Perjalanan Komposting di rumah

Di masa lalu, melakukan kompos terdengar menyulitkan. Bagi kami petani di desa, sudah pernah ada penyuluhan komposting. namun ada beberapa faktor yang menyebabkan kita tak kunjung melaksanakan komposting. Pertama, terasa ribet aja semua panduan komposting itu. lalu ada bahan yang perlu dibeli, ini tak mudah mengingat transportasi di kampung yang tidak seleluasa di kota. kemudian, terasa lebih mudah menumpuk sampah lalau membakarnya, selain cepat, abunya juga bisa jadi pupuk tanaman. Pastinya sih karena kurangnya niat dan merasa tidak butuh komposting.

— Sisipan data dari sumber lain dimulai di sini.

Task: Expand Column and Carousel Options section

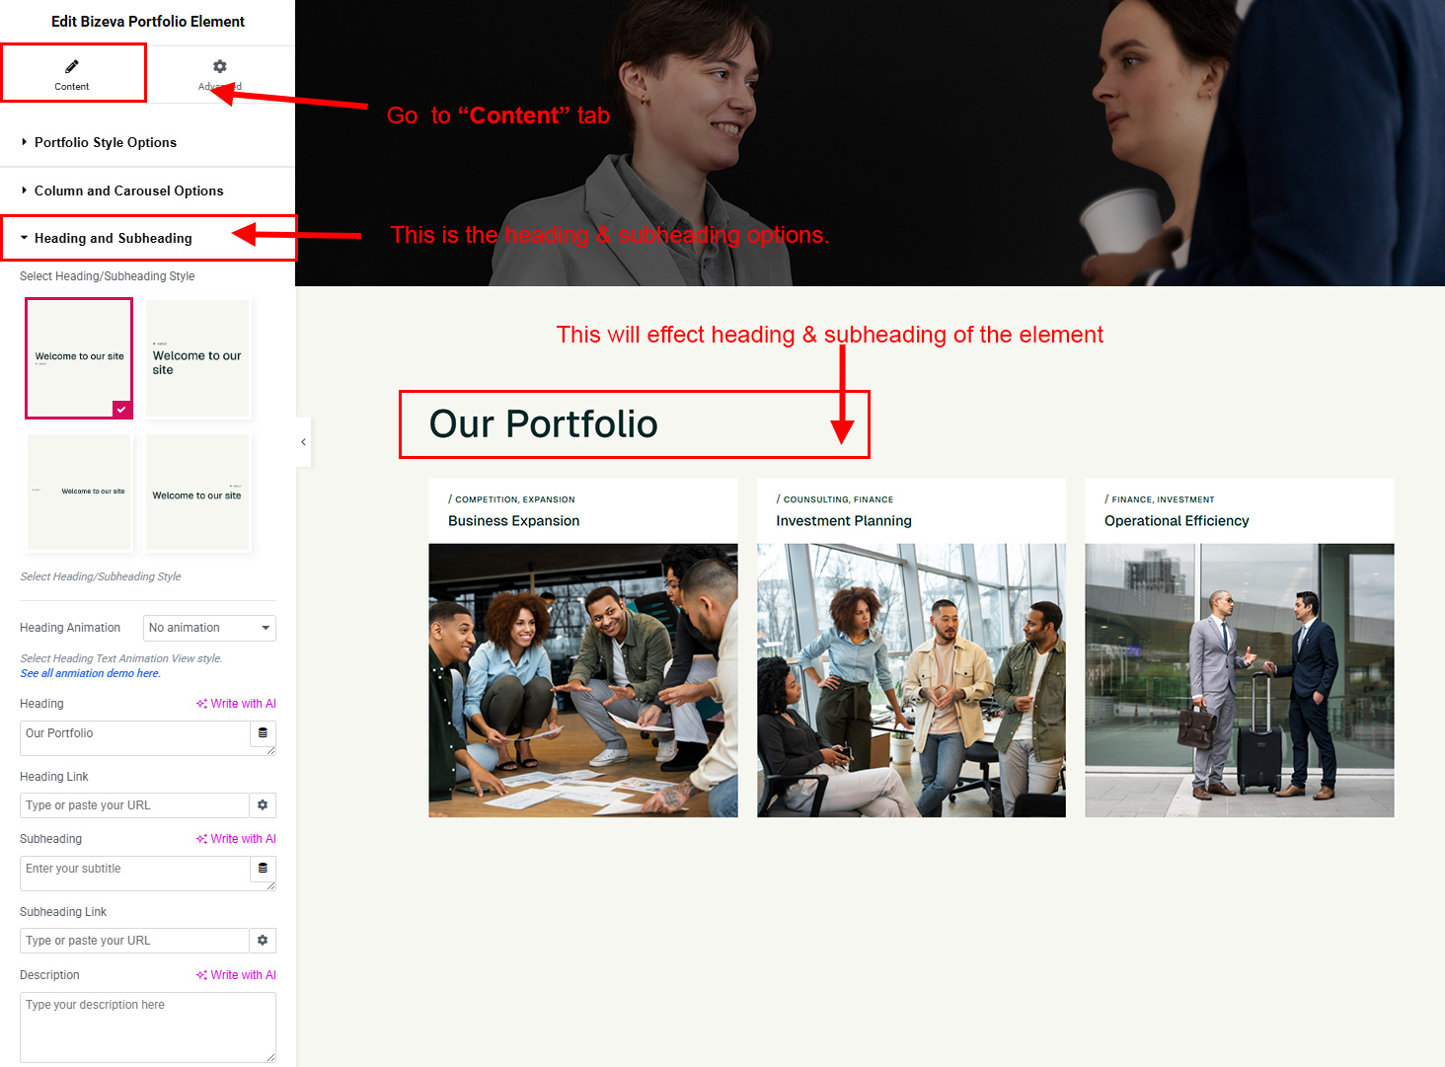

Ketika berada di Jakarta dan berhadapan dengan tantangan baru, maka kompos terasa dibutuhkan. Pertama sampah rumah tangga membutuhkan waktu untuk sampai ke tempat pembuangan akhir, dan terbayang sudah betapa tingginya sampah di sana. bayangkan untuk sayur singkong saja, lebih banyak yang dibuang dibanding yang dikonsumsi, dalam 3 ikat sayur daun singkong, hanya sepiring yang bisa diambil, sisanya masuk ke tempat sampah. Demikian juga dengan berbagai sayuran lainnya, pasti ada bagian yang dibuang. Buah-buahan pun tak kalah perannya dalam memenuhkan tong sampah. Kulit buah-buahan ternyata menyumbang cukup banyak jumlah sampah rumah tangga.  Kedua, karena kebutuhan pada media tanam yang bagus. Karena berkebun lebih lama dibanding komposting, saat berkebum dulunya kami suka menemukan kondisi bahwa tanaman bunga kami tak seindah saat dulu dibeli di tukang tanaman. Padahal rasanya sudah disayang sedemikian rupa dan juga sudah diairam sebagaimana mestinya.  Pada salah satu sesi belajar rumbel Berkebun IP Jakarta, kami lalu bertemu pengetahuan tentang media tanam yang baik. Pada rumbel berkebun juga kami berjumpa materi dan teknik komposting.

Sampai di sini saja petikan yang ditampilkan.